Overview
watt-tool-8B is an 8 billion parameter language model, fine-tuned from LLaMa-3.1-8B-Instruct, with a context length of 32768 tokens. Its primary optimization is for complex tool usage and multi-turn dialogue scenarios. The model achieves state-of-the-art performance on the Berkeley Function-Calling Leaderboard (BFCL), highlighting its proficiency in function calling and tool orchestration.
Key Capabilities
- Enhanced Tool Usage: Precisely selects and executes tools based on user requests.
- Multi-Turn Dialogue: Maintains context and effectively utilizes tools across multiple conversational turns, enabling the completion of more intricate tasks.

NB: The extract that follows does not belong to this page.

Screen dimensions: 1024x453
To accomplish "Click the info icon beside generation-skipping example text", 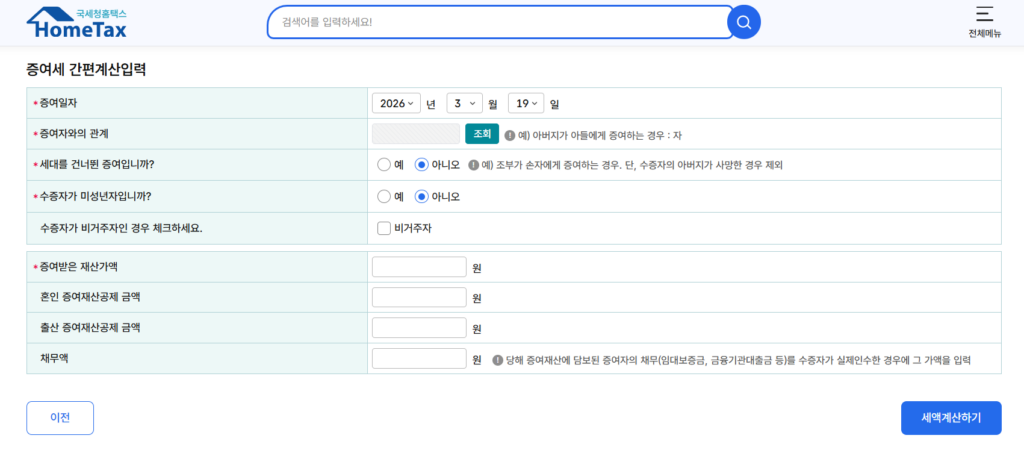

- High Performance: Demonstrated top-tier results on the BFCL, validating its capabilities in agentic workflows.
Training Methodology
The model was trained using supervised fine-tuning on a specialized dataset tailored for tool usage and multi-turn interactions. It incorporates CoT (Chain-of-Thought) techniques to synthesize high-quality multi-turn dialogue data. The training process is inspired by principles from the paper "Direct Multi-Turn Preference Optimization for Language Agents" and utilizes SFT (Supervised Fine-Tuning) and DMPO (Direct Multi-Turn Preference Optimization) to boost performance in multi-turn agent tasks.
Good For
- Developing AI workflow building tools, similar to platforms like Lupan and Coze.
- Applications requiring robust function calling and tool execution.
- Building conversational agents that need to interact with external tools over extended dialogues.